Thanasis: Muita gente, creio que agora, quer sair da União Europeia, mas também dizem que não podemos, por que a Grécia é um país muito pequeno, e os outros países e especialmente a Alemanha vão esmagar-nos.

Mirto: Quando Tsipras foi eleito disse que seria o primeiro governo que implementaria tudo o que prometeu durante a campanha eleitoral. E o que fez? Fez algo pior do que criticava a Nova Democracia quando era da oposição. Ele disse que o que houve foi uma chantagem, e isto eu creio também, era uma chantagem, mas o problema é por que chegamos a esta situação.

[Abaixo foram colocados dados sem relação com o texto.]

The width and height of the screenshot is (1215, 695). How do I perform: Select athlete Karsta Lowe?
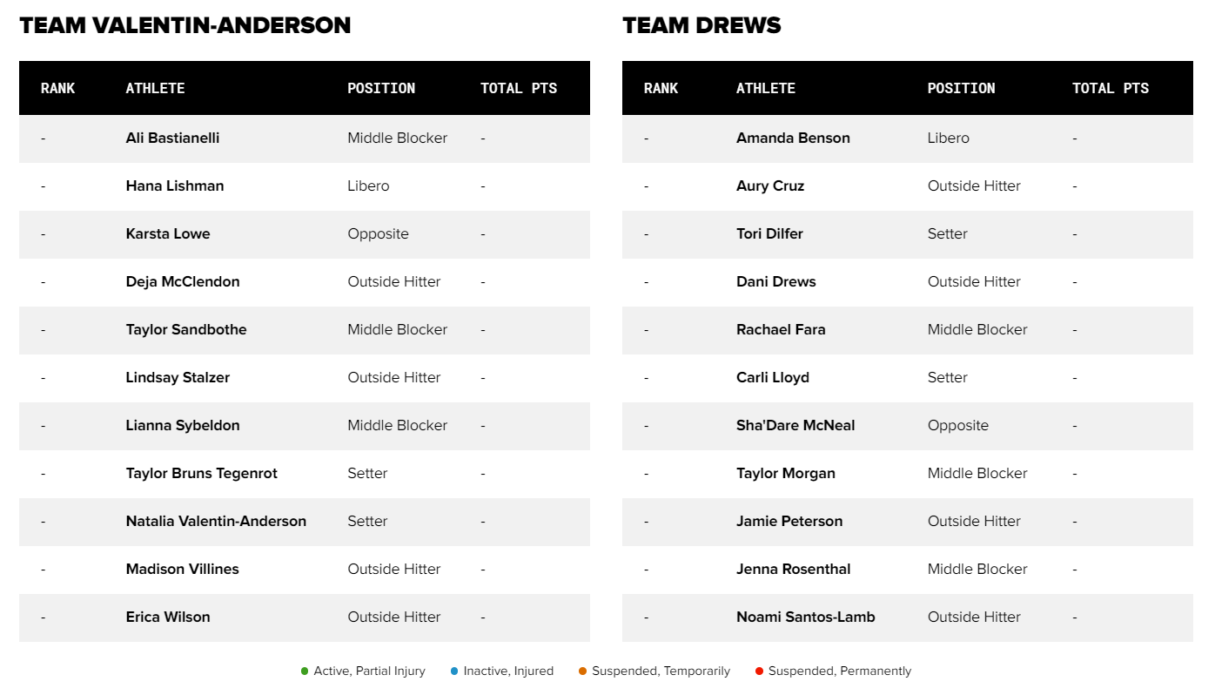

Com Dimitris conversamos sobre a manifestação de 15 de julho, no dia que se votava a favor do acordo no Parlamento grego. Nesse dia foram detidos 54 manifestantes, 14 deles levados a julgamento, e finalmente 3 foram condenados com penas condicionais – que podem voltar a ser efetivas a qualquer momento -. Dimitris foi como testemunha no julgamento, em defesa dos ativistas processados e nos comentava: "participamos como sindicato na manifestação e fizemos uma declaração pública para convocar todos os trabalhadores a participar também. Havia bastante gente, e a polícia começou a reprimir-nos com muita violência, usaram gases e arrastaram companheiros, que foram levados a julgamento imediatamente. Entre os detidos se encontrava o secretário geral do nosso sindicato. Fizemos uma campanha pela sua liberação e eu mesmo fui como testemunha no julgamento. O resultado do julgamento é que houve três manifestantes condenados sem nenhum motivo, sem nenhuma prova. O manifestante que é originário da Albânia teve a pena mais dura, o que significa um duplo ataque por ser imigrante. Provavelmente tenha problemas para renovar sua documentação e poder ficar na Grécia, quando vive aqui desde os três anos de idade! Na Grécia temos herdado um sistema judicial e umas forças repressivas da época da ditadura, quer dizer, lotados de corrupção.”

Para terminar, estes ativistas combativos nos comentam quais são as perspectivas que veem na situação...

Thanasis: Tem um grande problema, porque o Syriza havia encarnado as ilusões da maioria dos movimentos populares e agora muita gente, combativa, se sente perdida, desanimada...

Mirto: Tem um sentimento de traição também, de desilusão... Mas em outubro, quando as medidas começarem a se sentir, creio que vamos ter algumas lutas. Mas acredito que para que as coisas mudem de verdade vamos precisar de lutas muito fortes. A situação todavia segue aberta, por isso há esperança de que algo diferente possa passar. O que querem fazer é terrível, querem privatizar tudo, vender tudo, querem vender tudo, até as ilhas, a Acrópolis...

Depois destas conversas, ficamos de manter o contato. Seguramente nos próximos meses voltaremos a escutar as vozes de Thanasis, Dimitris e Mirto no Esquerda Diário, como protagonistas de novas lutas nesta Grécia convulsionada, contra os planos de governo do Syriza e da Troika.